→ **Action item**: The answer should consist of every line of the material, repeated verbatim.

→ **Provided information**:
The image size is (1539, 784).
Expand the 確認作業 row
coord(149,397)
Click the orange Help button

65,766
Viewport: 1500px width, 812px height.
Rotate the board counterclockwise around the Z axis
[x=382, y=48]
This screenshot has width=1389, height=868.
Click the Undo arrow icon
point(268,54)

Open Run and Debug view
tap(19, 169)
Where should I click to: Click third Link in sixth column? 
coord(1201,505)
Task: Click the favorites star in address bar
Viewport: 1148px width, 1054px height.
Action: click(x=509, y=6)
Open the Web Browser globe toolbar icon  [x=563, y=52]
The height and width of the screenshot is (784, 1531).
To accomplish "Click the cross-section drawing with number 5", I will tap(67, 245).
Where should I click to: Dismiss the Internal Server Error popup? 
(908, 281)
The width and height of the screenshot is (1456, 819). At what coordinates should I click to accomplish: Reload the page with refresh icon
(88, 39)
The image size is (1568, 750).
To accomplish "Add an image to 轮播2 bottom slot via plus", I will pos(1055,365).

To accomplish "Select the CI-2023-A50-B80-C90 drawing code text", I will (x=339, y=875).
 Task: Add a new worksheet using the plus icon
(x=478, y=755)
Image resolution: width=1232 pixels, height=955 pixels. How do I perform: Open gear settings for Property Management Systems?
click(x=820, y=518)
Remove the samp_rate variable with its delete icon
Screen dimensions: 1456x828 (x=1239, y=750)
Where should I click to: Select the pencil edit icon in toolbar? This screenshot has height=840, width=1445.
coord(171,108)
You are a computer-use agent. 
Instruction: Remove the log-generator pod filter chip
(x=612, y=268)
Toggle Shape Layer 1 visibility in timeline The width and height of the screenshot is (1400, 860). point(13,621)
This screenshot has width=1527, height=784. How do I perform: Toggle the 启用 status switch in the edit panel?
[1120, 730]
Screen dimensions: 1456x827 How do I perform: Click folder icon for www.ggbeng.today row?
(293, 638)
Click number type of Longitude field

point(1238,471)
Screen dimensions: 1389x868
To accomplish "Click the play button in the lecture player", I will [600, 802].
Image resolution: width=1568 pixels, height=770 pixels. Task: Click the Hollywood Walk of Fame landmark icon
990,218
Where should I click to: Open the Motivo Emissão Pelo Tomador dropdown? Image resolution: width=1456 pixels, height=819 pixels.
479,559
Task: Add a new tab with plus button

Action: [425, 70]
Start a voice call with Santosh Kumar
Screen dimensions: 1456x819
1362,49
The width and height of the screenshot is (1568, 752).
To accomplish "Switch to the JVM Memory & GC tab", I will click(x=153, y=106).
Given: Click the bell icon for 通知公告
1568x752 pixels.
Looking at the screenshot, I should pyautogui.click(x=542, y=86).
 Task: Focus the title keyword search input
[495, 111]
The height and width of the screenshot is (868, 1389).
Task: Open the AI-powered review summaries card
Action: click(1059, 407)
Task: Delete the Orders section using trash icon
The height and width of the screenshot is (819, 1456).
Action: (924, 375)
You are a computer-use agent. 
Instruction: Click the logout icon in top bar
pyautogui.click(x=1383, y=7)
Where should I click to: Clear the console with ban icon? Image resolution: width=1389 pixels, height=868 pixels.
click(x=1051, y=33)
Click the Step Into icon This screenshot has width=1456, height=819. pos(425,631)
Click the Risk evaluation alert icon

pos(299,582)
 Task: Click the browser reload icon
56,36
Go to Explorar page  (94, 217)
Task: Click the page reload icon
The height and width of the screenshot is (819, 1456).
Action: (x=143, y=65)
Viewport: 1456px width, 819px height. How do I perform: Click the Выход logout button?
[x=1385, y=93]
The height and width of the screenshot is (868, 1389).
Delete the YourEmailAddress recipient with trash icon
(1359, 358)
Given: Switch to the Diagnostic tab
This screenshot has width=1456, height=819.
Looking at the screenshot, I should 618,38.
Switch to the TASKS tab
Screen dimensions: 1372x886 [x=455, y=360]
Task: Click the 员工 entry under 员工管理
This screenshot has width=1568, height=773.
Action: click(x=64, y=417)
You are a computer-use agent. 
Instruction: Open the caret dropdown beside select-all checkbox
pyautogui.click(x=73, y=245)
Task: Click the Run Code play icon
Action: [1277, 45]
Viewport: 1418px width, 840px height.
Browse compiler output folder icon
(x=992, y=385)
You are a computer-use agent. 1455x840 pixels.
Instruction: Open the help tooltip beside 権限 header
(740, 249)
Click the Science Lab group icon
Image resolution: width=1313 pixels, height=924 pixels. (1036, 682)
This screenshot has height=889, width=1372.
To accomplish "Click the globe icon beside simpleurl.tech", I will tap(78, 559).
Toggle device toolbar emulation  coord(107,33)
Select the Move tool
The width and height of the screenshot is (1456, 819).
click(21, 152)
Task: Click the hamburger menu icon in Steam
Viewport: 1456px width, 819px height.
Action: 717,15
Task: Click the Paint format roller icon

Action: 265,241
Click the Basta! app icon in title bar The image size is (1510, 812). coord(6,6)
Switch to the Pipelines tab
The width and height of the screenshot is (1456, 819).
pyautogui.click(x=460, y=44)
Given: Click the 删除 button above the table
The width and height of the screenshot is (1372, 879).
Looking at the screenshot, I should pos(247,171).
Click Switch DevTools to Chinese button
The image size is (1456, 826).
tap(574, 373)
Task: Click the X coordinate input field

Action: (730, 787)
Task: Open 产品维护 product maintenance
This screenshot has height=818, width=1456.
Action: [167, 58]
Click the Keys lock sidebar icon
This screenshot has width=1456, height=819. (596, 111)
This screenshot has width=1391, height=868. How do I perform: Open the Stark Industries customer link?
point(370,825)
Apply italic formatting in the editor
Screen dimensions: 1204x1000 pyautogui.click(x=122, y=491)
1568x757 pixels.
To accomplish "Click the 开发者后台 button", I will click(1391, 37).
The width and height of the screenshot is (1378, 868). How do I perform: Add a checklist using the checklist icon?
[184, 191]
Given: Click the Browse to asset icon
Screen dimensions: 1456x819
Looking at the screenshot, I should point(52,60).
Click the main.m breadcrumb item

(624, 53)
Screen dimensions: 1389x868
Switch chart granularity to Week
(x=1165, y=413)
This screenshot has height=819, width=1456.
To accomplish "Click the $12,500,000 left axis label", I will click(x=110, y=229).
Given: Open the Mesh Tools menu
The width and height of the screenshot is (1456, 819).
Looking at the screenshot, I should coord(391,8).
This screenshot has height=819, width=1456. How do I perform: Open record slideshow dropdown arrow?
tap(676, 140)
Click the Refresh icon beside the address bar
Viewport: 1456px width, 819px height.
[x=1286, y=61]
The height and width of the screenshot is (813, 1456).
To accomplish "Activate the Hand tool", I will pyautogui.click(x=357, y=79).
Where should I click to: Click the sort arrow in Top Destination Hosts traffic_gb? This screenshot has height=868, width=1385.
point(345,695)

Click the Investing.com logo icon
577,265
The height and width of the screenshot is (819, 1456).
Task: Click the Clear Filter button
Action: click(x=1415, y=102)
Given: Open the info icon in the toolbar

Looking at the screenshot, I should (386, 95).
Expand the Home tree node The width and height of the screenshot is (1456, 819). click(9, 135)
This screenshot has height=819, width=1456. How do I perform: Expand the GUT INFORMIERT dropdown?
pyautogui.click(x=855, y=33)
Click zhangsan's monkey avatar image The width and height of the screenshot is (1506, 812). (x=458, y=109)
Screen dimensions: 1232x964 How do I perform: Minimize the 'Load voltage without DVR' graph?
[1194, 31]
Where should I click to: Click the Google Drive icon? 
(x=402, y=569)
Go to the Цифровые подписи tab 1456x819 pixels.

→ **Your response**:
The image size is (1539, 784).
Expand the 確認作業 row
coord(149,397)
Click the orange Help button

65,766
Viewport: 1500px width, 812px height.
Rotate the board counterclockwise around the Z axis
[x=382, y=48]
This screenshot has width=1389, height=868.
Click the Undo arrow icon
point(268,54)

Open Run and Debug view
tap(19, 169)
Where should I click to: Click third Link in sixth column? 
coord(1201,505)
Task: Click the favorites star in address bar
Viewport: 1148px width, 1054px height.
Action: click(x=509, y=6)
Open the Web Browser globe toolbar icon  [x=563, y=52]
The height and width of the screenshot is (784, 1531).
To accomplish "Click the cross-section drawing with number 5", I will tap(67, 245).
Where should I click to: Dismiss the Internal Server Error popup? 
(908, 281)
The width and height of the screenshot is (1456, 819). At what coordinates should I click to accomplish: Reload the page with refresh icon
(88, 39)
The image size is (1568, 750).
To accomplish "Add an image to 轮播2 bottom slot via plus", I will pos(1055,365).

To accomplish "Select the CI-2023-A50-B80-C90 drawing code text", I will (x=339, y=875).
 Task: Add a new worksheet using the plus icon
(x=478, y=755)
Image resolution: width=1232 pixels, height=955 pixels. How do I perform: Open gear settings for Property Management Systems?
click(x=820, y=518)
Remove the samp_rate variable with its delete icon
Screen dimensions: 1456x828 (x=1239, y=750)
Where should I click to: Select the pencil edit icon in toolbar? This screenshot has height=840, width=1445.
coord(171,108)
You are a computer-use agent. 
Instruction: Remove the log-generator pod filter chip
(x=612, y=268)
Toggle Shape Layer 1 visibility in timeline The width and height of the screenshot is (1400, 860). point(13,621)
This screenshot has width=1527, height=784. How do I perform: Toggle the 启用 status switch in the edit panel?
[1120, 730]
Screen dimensions: 1456x827 How do I perform: Click folder icon for www.ggbeng.today row?
(293, 638)
Click number type of Longitude field

point(1238,471)
Screen dimensions: 1389x868
To accomplish "Click the play button in the lecture player", I will [600, 802].
Image resolution: width=1568 pixels, height=770 pixels. Task: Click the Hollywood Walk of Fame landmark icon
990,218
Where should I click to: Open the Motivo Emissão Pelo Tomador dropdown? Image resolution: width=1456 pixels, height=819 pixels.
479,559
Task: Add a new tab with plus button

Action: [425, 70]
Start a voice call with Santosh Kumar
Screen dimensions: 1456x819
1362,49
The width and height of the screenshot is (1568, 752).
To accomplish "Switch to the JVM Memory & GC tab", I will click(x=153, y=106).
Given: Click the bell icon for 通知公告
1568x752 pixels.
Looking at the screenshot, I should pyautogui.click(x=542, y=86).
 Task: Focus the title keyword search input
[495, 111]
The height and width of the screenshot is (868, 1389).
Task: Open the AI-powered review summaries card
Action: click(1059, 407)
Task: Delete the Orders section using trash icon
The height and width of the screenshot is (819, 1456).
Action: (924, 375)
You are a computer-use agent. 
Instruction: Click the logout icon in top bar
pyautogui.click(x=1383, y=7)
Where should I click to: Clear the console with ban icon? Image resolution: width=1389 pixels, height=868 pixels.
click(x=1051, y=33)
Click the Step Into icon This screenshot has width=1456, height=819. pos(425,631)
Click the Risk evaluation alert icon

pos(299,582)
 Task: Click the browser reload icon
56,36
Go to Explorar page  (94, 217)
Task: Click the page reload icon
The height and width of the screenshot is (819, 1456).
Action: (x=143, y=65)
Viewport: 1456px width, 819px height. How do I perform: Click the Выход logout button?
[x=1385, y=93]
The height and width of the screenshot is (868, 1389).
Delete the YourEmailAddress recipient with trash icon
(1359, 358)
Given: Switch to the Diagnostic tab
This screenshot has width=1456, height=819.
Looking at the screenshot, I should 618,38.
Switch to the TASKS tab
Screen dimensions: 1372x886 [x=455, y=360]
Task: Click the 员工 entry under 员工管理
This screenshot has width=1568, height=773.
Action: click(x=64, y=417)
You are a computer-use agent. 
Instruction: Open the caret dropdown beside select-all checkbox
pyautogui.click(x=73, y=245)
Task: Click the Run Code play icon
Action: [1277, 45]
Viewport: 1418px width, 840px height.
Browse compiler output folder icon
(x=992, y=385)
You are a computer-use agent. 1455x840 pixels.
Instruction: Open the help tooltip beside 権限 header
(740, 249)
Click the Science Lab group icon
Image resolution: width=1313 pixels, height=924 pixels. (1036, 682)
This screenshot has height=889, width=1372.
To accomplish "Click the globe icon beside simpleurl.tech", I will tap(78, 559).
Toggle device toolbar emulation  coord(107,33)
Select the Move tool
The width and height of the screenshot is (1456, 819).
click(21, 152)
Task: Click the hamburger menu icon in Steam
Viewport: 1456px width, 819px height.
Action: 717,15
Task: Click the Paint format roller icon

Action: 265,241
Click the Basta! app icon in title bar The image size is (1510, 812). coord(6,6)
Switch to the Pipelines tab
The width and height of the screenshot is (1456, 819).
pyautogui.click(x=460, y=44)
Given: Click the 删除 button above the table
The width and height of the screenshot is (1372, 879).
Looking at the screenshot, I should pos(247,171).
Click Switch DevTools to Chinese button
The image size is (1456, 826).
tap(574, 373)
Task: Click the X coordinate input field

Action: (730, 787)
Task: Open 产品维护 product maintenance
This screenshot has height=818, width=1456.
Action: [167, 58]
Click the Keys lock sidebar icon
This screenshot has width=1456, height=819. (596, 111)
This screenshot has width=1391, height=868. How do I perform: Open the Stark Industries customer link?
point(370,825)
Apply italic formatting in the editor
Screen dimensions: 1204x1000 pyautogui.click(x=122, y=491)
1568x757 pixels.
To accomplish "Click the 开发者后台 button", I will click(1391, 37).
The width and height of the screenshot is (1378, 868). How do I perform: Add a checklist using the checklist icon?
[184, 191]
Given: Click the Browse to asset icon
Screen dimensions: 1456x819
Looking at the screenshot, I should point(52,60).
Click the main.m breadcrumb item

(624, 53)
Screen dimensions: 1389x868
Switch chart granularity to Week
(x=1165, y=413)
This screenshot has height=819, width=1456.
To accomplish "Click the $12,500,000 left axis label", I will click(x=110, y=229).
Given: Open the Mesh Tools menu
The width and height of the screenshot is (1456, 819).
Looking at the screenshot, I should coord(391,8).
This screenshot has height=819, width=1456. How do I perform: Open record slideshow dropdown arrow?
tap(676, 140)
Click the Refresh icon beside the address bar
Viewport: 1456px width, 819px height.
[x=1286, y=61]
The height and width of the screenshot is (813, 1456).
To accomplish "Activate the Hand tool", I will pyautogui.click(x=357, y=79).
Where should I click to: Click the sort arrow in Top Destination Hosts traffic_gb? This screenshot has height=868, width=1385.
point(345,695)

Click the Investing.com logo icon
577,265
The height and width of the screenshot is (819, 1456).
Task: Click the Clear Filter button
Action: click(x=1415, y=102)
Given: Open the info icon in the toolbar

Looking at the screenshot, I should (386, 95).
Expand the Home tree node The width and height of the screenshot is (1456, 819). click(9, 135)
This screenshot has height=819, width=1456. How do I perform: Expand the GUT INFORMIERT dropdown?
pyautogui.click(x=855, y=33)
Click zhangsan's monkey avatar image The width and height of the screenshot is (1506, 812). (x=458, y=109)
Screen dimensions: 1232x964 How do I perform: Minimize the 'Load voltage without DVR' graph?
[1194, 31]
Where should I click to: Click the Google Drive icon? 
(x=402, y=569)
Go to the Цифровые подписи tab 1456x819 pixels.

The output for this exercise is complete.